«Nul
n'a complètement tort, personne n'a tout à fait raison ! » En sport, cela
s'appelle décidément « match nul ». Dire qu'élire un président de la République
n'est pas nécessaire pour résoudre la crise actuelle est pour certains « peu
raisonnable » et affirmer qu'élire un président de la République par le biais
du même système, les mêmes têtes et, peut-être les mêmes méthodes qu'autrefois,
avec en toile de fond, la question des détenus d'opinion, relève pour d'autres
de la pure aberration. Voilà l'équation algérienne, à un mois d'une élection
présidentielle controversée, sorte de dilemme qui ne semble n'intéresser que le
pouvoir et les médias officiels. Face au branle-bas dans les chaumières, le
peuple préfère battre le pavé et crier, haut et fort, ses colères. Dans l'autre
côté du spectre, le monde regarde avec étonnement comment un pouvoir aussi
fragile qu'illégitime peut s'en sortir dans pareille situation, sans qu'il ne laisse
de plumes, trop de plumes. Celui-ci, d'apparence désemparée, met la charrue
avant les bœufs, tentant de faire diversion par une contre-révolution en
sourdine, actée par la télévision officielle.
Une
impasse politique de dix mois, quel désastre! C'est un
peu trop pour la société, l'économie, la diplomatie!
Le régime est pris à la gorge : soit il accepte un changement de gouvernance en
profondeur, de façon à ce qu'il permette à la société d'accéder rapidement à la
démocratie dans des conditions favorables et avec les meilleures garanties
possibles, soit il disparaît de façon radicale, forcé par le verdict solennel
de la rue. La deuxième hypothèse, au demeurant la plus plausible, ne sera pas
sans conséquences sur la stabilité générale du pays. En tout état de cause,
dans les deux scénarios, le régime est le grand loser dans l'affaire. Car, rien
ne ressemble dans l'Algérie, née après le 22 février, à celle des décennies de
la dictature. Le peuple a bien compris qu'il a gagné la grande bataille de la
mobilisation, d'abord contre le cinquième mandat, puis contre le recyclage du
système dans son ensemble. En ce sens, la perspective d'un retour en arrière
n'est plus envisageable. Ainsi, toute manipulation qui vient d'en haut paraît
comme un coup d'épée dans l'eau. Refaire les mêmes erreurs d'hier et passer
sous silence l'arbitraire de l'administration n'est autre qu'une soumission
devant le fait accompli.
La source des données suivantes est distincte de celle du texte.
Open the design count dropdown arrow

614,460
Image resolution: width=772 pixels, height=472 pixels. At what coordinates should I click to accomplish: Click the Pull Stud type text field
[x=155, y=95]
Une chose étant sûre : les semaines qui viennent vont
être très chaudes pour la nomenklatura qui, dans sa démarche vaine de
«relooker» le navire national avec du bois vieilli, va sans doute se confronter
à une situation nouvelle, encore plus inextricable que celle qu'elle connaît
aujourd'hui, surtout si elle ose faire fi de la volonté de la plèbe. A vrai
dire, la société est devenue une onde de chocs à double incidence pour une
élite nombriliste qui ne sait que reporter avec mépris l'échéance d'un aggioranamento de son modèle de gouvernance.